In 2009, Gen. Stanley McChrystal took command of U.S. and NATO forces in Afghanistan and soon implemented a widespread initiative that would task special operations troops to carry out “village stability operations,” or VSOs, and to help train Afghan local police. VSOs were sporadic during the early phases of the war (2002 onward) but became the cornerstone of the United States’ Afghan strategy from 2009 onward. VSOs were meant to be built around an Army Special Forces team known as an Operational Detachment-Alpha or ODA. The ODAs were to provide some reinforcement to a particular village in order to help that village develop and provide security for itself.

McChrystal’s strategy, however, called for so many ODAs that there simply were not enough of them to fulfill the newfound mission requirements. Other special forces units like SEALs began to rotate with ODAs and assist with VSOs and with training Afghan local police. This was the case in Kalach, as the SEAL team arrived to replace an Army Special Forces unit in 2012, according to the Times report.

“VSOs expanded so rapidly that everyone had to get involved,” one former special forces officer said. “That meant everyone was in the rotation.”

The officer, who requested anonymity because he didn’t want his name associated with an article that detailed SEAL abuses, also said that Navy SEALs are not optimized for missions such as the one they had been assigned in Kalach. “They’re used to more direct action-type missions,” he said, referring to operations that involved capturing and killing targets rather than assisting villagers.

[SEAL Team 6, the CIA and the secret history of U.S. kill missions in Afghanistan]

The Times report extensively details the possible mismanagement of special operations assets, and includes numerous anecdotes of what appears to be the SEALs’ frustration with their mission. According to the report, some SEALs expressed this frustration by negligently discharging weapons at civilian vehicles and in the vicinity of local villagers.

The culminating event, however, was on May 31, 2012. Four U.S. Army soldiers augmented to the SEAL detachment watched chest kicking, head bashing and ad-hoc waterboarding of detainees by three Navy SEALs shortly after a bomb blast ripped through a nearby Afghan Police checkpoint.

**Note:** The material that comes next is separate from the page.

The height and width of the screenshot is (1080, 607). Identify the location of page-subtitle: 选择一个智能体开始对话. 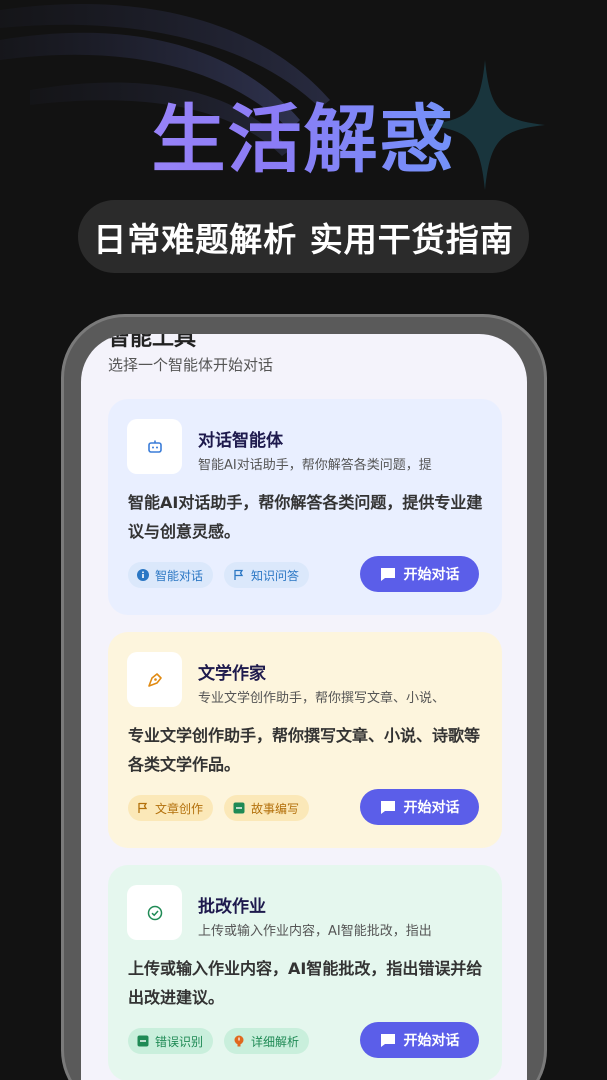
(191, 365). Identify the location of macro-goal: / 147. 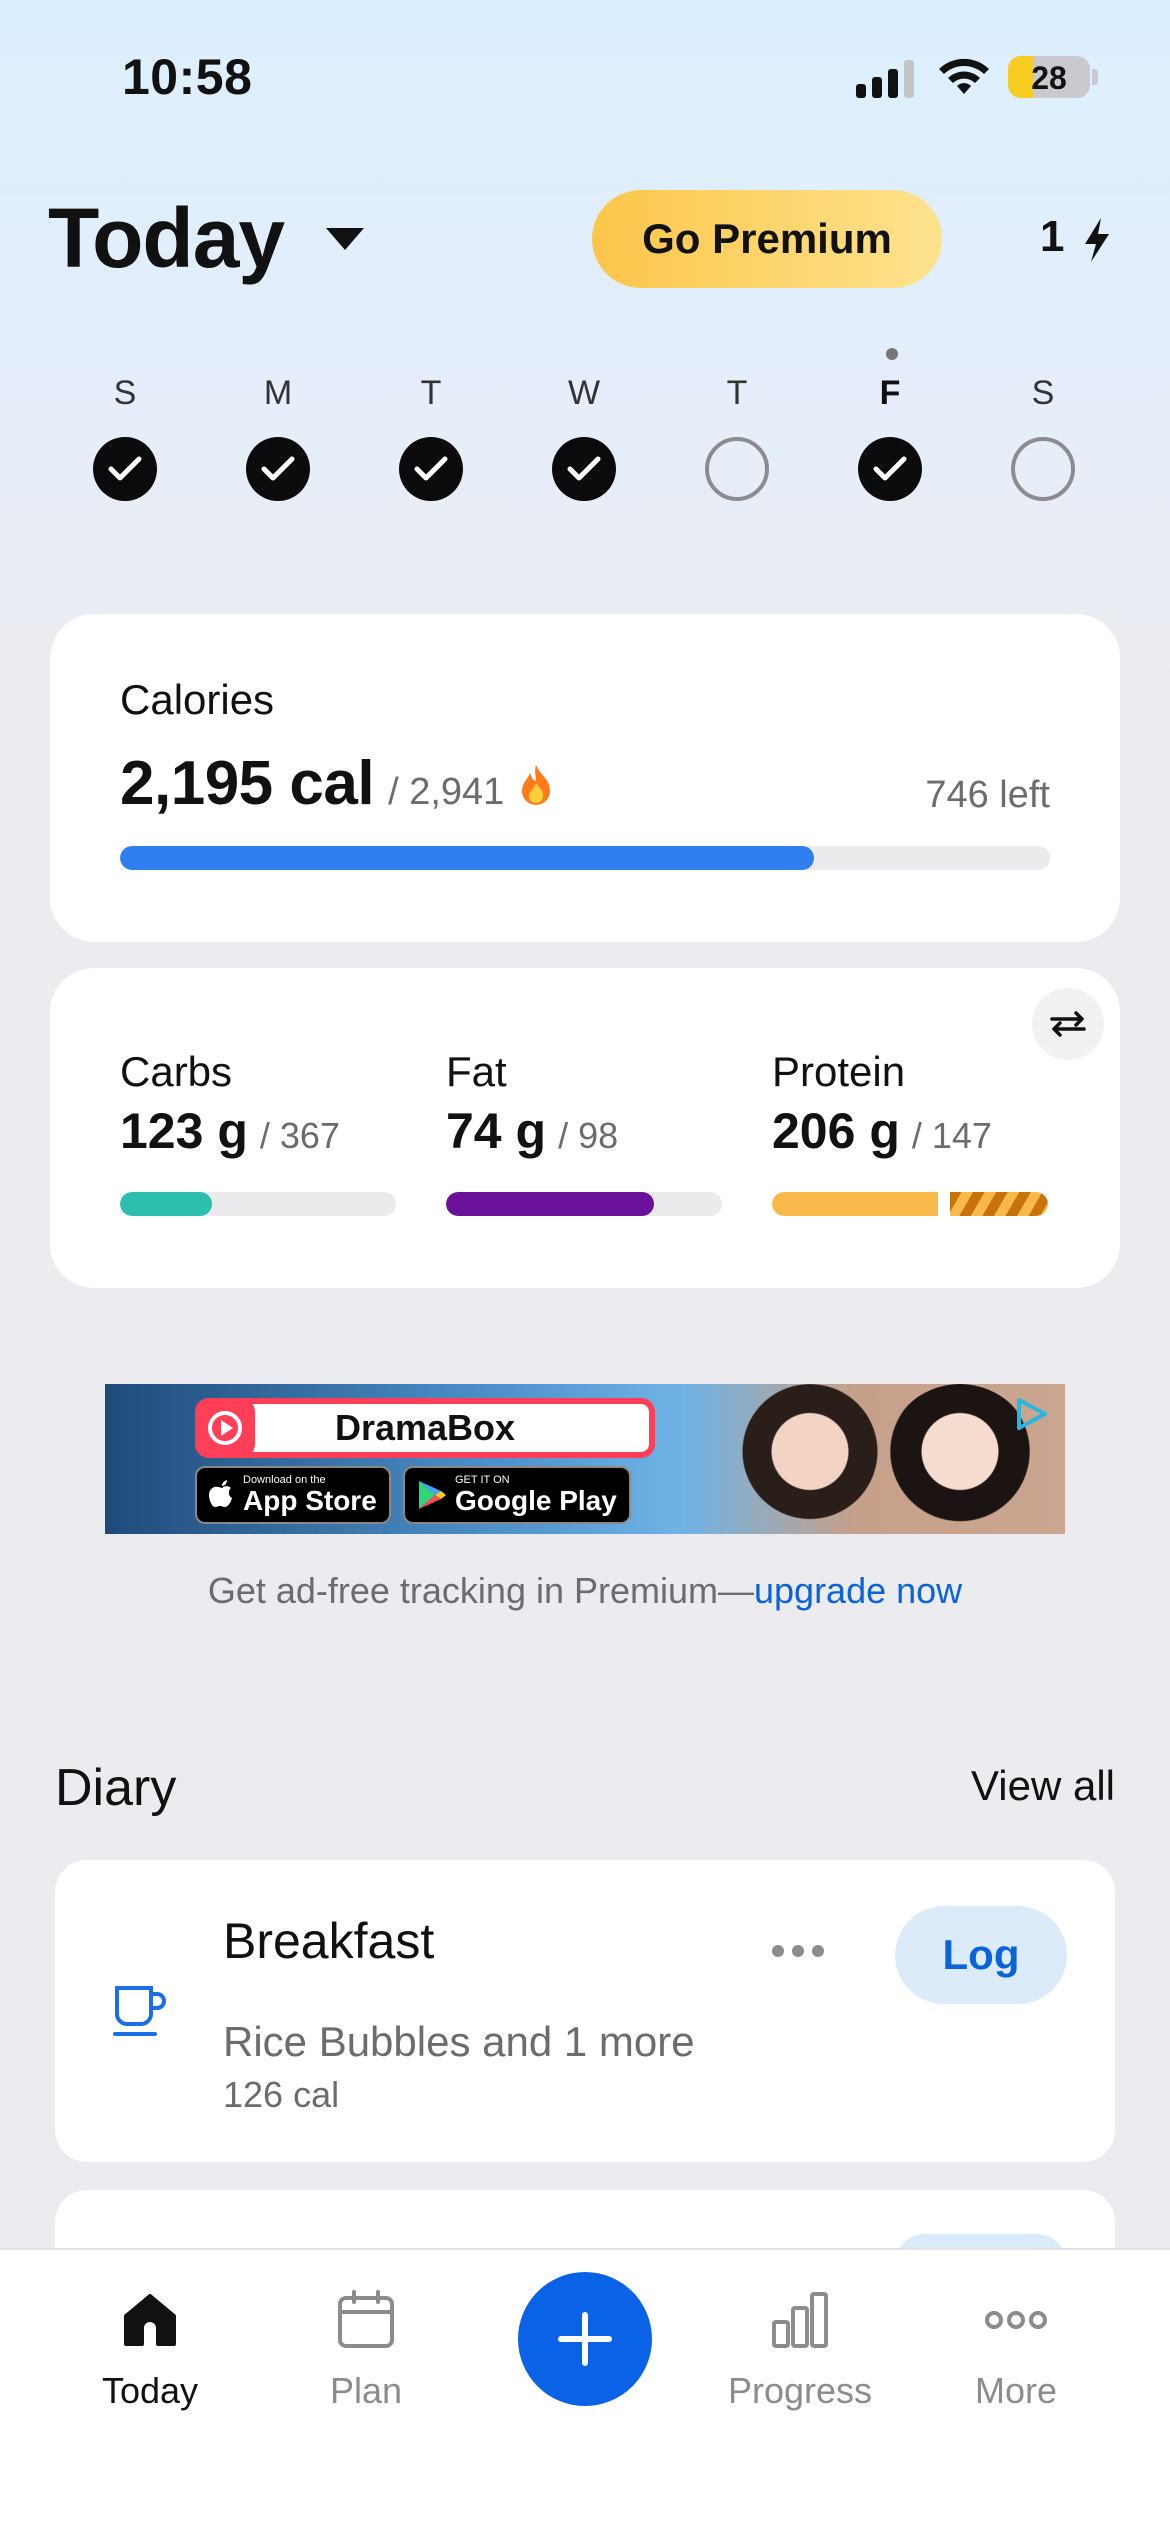
(952, 1136).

The blast killed one policeman. In the wake of the explosion, the Afghan police rounded up nearby villagers whom they suspected in the attack and marched them to where the Americans were located. The beatings started at the hands of the police, according to the Times report. When police brought the detainees to the small U.S. base, the SEALs got involved.

One of the Army soldiers at the outpost, Spc. David Walker, said he expected the SEALs to put a stop to the beatings. Instead he watched as three of the SEALs joined in, according to the Times’ report.

Walker and his fellow soldiers’ report of the beatings twisted and turned through the SEALs’ chain of command — and eventually resulted in little more than a written reprimand for the SEALs, according to the Times.

“It just comes down to what’s wrong and what’s right,” Walker said in an interview with the Times. “You can’t squint hard enough to make this gray.”